***** INFORMATION SHOWN

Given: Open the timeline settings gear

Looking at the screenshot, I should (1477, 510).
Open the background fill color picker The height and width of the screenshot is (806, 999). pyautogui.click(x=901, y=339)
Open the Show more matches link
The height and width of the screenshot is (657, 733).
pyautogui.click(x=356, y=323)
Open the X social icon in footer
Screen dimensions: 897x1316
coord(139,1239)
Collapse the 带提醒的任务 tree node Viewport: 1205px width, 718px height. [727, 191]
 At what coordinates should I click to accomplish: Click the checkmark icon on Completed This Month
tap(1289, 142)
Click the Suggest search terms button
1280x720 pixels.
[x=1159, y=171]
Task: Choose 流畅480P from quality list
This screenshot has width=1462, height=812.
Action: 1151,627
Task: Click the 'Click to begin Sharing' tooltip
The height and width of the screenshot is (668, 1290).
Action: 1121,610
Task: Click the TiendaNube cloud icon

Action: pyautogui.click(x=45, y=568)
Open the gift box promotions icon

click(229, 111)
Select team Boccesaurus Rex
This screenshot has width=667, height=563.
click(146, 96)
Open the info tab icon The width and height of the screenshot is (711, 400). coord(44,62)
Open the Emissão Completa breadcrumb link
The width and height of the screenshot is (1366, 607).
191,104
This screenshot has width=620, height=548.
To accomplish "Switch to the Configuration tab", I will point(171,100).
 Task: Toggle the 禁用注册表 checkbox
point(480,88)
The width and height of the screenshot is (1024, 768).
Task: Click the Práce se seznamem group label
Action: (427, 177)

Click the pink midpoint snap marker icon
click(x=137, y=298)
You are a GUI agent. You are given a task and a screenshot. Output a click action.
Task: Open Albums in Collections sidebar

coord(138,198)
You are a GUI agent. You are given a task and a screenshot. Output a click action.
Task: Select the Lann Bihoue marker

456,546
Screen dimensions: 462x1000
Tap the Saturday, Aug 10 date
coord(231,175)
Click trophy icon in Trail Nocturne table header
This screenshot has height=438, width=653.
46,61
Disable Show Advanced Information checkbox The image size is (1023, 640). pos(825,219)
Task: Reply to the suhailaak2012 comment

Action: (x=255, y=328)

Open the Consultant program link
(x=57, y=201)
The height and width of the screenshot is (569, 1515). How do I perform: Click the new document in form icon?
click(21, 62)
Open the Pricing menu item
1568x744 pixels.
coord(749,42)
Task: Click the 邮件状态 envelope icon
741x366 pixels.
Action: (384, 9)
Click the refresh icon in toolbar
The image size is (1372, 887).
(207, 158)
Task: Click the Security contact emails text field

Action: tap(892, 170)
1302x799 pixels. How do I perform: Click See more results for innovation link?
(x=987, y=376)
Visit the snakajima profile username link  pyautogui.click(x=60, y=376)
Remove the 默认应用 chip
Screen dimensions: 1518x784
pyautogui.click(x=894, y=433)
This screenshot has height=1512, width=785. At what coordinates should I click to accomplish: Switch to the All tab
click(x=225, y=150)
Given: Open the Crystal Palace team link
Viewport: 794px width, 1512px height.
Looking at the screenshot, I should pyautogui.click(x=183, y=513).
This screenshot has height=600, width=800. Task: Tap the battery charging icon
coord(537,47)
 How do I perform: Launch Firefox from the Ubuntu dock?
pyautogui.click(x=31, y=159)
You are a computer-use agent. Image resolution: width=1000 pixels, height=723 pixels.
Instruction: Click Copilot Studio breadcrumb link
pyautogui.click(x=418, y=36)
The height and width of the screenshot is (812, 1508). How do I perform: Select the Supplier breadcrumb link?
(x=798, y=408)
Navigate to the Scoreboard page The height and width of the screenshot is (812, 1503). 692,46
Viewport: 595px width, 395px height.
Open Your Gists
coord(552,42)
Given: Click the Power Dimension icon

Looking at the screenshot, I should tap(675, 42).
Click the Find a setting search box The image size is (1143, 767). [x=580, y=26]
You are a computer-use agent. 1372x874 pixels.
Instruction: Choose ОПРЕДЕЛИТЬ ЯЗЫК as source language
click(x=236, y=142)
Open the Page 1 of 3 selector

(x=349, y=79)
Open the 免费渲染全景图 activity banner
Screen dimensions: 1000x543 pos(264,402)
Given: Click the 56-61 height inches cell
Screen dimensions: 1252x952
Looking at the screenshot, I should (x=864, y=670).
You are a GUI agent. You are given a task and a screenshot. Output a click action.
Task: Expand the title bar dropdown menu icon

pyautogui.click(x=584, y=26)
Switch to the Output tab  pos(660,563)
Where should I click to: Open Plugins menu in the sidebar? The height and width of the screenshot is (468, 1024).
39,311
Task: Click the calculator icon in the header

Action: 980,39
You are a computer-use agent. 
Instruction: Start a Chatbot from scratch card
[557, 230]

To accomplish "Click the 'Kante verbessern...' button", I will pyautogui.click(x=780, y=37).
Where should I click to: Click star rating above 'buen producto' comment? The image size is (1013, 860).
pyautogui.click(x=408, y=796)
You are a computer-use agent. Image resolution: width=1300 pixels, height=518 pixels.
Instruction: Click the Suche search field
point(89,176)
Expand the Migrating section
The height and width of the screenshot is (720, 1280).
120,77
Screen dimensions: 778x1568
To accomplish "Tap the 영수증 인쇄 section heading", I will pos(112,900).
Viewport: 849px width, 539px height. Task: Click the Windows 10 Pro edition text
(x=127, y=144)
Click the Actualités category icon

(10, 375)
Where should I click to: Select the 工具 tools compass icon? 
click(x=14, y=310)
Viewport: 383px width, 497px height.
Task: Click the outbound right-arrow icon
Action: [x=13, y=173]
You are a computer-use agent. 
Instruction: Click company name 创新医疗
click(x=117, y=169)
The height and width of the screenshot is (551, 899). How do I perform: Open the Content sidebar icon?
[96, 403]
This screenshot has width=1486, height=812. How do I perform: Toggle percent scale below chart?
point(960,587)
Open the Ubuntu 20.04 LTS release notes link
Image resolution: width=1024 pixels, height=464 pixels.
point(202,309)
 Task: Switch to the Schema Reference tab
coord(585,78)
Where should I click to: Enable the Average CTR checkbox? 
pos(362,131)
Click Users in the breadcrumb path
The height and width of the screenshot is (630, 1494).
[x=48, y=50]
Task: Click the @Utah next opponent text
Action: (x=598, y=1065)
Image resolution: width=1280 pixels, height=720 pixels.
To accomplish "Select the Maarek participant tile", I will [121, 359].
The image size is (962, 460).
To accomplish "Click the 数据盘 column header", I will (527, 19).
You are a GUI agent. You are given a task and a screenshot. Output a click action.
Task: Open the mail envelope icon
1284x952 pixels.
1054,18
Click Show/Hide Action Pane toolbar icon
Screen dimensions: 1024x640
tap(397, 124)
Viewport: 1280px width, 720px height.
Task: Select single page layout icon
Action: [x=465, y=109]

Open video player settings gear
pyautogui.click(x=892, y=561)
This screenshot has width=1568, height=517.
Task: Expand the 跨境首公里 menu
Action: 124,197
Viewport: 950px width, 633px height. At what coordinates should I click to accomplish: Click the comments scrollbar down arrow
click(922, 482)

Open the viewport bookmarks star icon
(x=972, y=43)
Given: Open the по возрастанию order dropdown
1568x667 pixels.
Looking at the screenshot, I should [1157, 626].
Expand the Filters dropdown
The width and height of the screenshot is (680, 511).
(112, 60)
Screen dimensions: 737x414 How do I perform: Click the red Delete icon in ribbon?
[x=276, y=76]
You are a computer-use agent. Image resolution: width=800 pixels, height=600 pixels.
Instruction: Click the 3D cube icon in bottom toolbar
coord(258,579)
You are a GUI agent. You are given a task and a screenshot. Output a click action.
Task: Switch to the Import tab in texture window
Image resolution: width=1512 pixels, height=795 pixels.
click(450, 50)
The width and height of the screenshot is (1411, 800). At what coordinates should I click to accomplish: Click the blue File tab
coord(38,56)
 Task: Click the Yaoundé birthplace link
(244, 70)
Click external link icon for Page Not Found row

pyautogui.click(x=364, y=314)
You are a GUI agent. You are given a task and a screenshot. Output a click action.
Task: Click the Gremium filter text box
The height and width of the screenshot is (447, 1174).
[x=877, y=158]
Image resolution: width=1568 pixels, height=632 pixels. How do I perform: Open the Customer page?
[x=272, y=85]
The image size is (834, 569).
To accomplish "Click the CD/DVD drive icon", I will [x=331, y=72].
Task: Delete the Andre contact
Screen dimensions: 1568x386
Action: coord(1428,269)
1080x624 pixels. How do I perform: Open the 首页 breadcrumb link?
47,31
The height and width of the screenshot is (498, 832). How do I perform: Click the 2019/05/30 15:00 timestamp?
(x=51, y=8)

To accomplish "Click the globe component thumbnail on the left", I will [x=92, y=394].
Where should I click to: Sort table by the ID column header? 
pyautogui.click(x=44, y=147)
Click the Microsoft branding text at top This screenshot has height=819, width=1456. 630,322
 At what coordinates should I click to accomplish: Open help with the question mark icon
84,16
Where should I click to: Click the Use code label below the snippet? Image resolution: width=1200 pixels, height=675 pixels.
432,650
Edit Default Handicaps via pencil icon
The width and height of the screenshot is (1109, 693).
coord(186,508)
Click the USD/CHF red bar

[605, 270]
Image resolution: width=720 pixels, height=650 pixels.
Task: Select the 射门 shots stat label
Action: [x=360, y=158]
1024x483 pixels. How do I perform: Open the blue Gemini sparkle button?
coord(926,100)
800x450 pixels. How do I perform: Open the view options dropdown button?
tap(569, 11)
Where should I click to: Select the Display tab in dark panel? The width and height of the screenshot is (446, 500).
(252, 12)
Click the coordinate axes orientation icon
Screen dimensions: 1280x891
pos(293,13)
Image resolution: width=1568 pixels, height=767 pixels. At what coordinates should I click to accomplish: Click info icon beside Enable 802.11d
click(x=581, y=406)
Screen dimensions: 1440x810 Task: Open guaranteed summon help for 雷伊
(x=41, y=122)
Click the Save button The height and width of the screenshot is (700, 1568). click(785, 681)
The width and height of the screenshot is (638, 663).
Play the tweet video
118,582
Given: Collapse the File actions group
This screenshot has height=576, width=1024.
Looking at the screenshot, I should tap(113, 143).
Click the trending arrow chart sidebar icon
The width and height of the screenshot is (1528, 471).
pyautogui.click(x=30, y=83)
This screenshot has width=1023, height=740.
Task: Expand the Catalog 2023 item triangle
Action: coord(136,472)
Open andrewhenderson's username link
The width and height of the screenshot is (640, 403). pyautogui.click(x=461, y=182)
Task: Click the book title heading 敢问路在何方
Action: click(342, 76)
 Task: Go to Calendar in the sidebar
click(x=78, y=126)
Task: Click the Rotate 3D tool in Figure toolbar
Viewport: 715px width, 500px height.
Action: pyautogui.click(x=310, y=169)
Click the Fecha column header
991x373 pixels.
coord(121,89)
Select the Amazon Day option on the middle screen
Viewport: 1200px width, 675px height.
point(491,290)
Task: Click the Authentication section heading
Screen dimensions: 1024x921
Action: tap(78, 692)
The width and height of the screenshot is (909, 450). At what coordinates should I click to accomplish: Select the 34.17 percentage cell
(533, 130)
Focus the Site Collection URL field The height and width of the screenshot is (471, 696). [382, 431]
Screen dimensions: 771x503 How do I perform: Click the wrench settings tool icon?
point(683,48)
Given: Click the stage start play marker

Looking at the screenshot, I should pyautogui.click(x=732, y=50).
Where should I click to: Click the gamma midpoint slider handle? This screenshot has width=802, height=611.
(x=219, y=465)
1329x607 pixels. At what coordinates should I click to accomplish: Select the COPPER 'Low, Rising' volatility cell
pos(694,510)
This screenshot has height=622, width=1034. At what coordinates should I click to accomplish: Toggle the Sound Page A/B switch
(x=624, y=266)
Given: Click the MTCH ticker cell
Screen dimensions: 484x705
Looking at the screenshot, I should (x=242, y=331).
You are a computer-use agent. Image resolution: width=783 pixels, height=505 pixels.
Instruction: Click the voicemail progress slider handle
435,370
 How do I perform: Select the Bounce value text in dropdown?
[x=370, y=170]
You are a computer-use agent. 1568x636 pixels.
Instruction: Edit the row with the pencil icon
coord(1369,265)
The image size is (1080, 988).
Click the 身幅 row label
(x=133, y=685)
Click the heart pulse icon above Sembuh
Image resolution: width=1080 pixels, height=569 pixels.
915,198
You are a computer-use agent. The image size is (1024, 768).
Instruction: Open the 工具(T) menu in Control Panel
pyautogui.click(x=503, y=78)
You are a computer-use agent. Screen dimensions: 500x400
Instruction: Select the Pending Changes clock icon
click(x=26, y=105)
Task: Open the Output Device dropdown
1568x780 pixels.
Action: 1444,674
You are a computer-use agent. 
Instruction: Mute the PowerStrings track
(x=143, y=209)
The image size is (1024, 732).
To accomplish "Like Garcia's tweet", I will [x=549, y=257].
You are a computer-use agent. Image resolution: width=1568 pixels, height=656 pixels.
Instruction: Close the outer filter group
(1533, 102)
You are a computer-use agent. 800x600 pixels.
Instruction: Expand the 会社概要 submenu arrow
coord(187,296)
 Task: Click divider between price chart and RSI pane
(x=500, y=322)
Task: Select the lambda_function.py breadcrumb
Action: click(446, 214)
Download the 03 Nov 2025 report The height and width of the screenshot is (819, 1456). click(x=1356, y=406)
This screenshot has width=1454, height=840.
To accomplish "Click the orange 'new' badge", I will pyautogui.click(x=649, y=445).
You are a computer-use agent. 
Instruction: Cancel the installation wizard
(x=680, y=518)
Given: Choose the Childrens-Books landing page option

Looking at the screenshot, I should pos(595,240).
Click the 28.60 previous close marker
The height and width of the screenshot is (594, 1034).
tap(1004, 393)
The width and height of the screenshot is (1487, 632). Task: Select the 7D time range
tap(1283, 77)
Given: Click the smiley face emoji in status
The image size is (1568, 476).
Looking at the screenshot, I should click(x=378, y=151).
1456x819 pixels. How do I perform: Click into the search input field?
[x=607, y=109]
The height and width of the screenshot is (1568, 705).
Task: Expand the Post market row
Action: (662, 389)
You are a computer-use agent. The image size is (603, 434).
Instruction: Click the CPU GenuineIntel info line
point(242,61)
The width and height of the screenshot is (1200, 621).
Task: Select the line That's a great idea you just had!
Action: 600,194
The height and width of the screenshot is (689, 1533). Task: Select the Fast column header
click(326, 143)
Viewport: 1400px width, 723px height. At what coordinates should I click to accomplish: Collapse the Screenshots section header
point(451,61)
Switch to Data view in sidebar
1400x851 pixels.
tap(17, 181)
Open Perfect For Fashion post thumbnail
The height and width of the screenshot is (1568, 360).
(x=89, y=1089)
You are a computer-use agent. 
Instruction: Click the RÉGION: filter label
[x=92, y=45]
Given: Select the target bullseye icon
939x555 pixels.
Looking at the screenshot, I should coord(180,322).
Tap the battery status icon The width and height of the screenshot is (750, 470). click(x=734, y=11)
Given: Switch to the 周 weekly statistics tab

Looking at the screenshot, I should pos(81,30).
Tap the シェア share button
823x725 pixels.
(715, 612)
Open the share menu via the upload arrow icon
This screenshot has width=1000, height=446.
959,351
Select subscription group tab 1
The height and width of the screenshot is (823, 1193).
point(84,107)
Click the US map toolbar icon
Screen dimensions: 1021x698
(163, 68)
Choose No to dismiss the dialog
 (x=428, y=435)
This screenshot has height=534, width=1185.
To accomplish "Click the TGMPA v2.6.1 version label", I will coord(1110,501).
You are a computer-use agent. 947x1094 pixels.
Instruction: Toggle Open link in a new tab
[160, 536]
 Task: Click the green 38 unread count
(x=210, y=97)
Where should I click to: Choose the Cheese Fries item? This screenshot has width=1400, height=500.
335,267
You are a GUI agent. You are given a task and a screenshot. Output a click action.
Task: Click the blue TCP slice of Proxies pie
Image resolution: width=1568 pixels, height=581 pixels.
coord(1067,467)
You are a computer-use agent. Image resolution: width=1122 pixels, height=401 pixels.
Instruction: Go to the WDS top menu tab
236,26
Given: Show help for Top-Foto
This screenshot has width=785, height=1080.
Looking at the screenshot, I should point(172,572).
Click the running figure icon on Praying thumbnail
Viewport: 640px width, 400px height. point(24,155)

**********

## WORK TASK
Lines in the records above that carry the word "status" are to be located and copied.

## ANSWER FOR THE TASK
Given: Click the smiley face emoji in status
Tap the battery status icon The width and height of the screenshot is (750, 470). click(x=734, y=11)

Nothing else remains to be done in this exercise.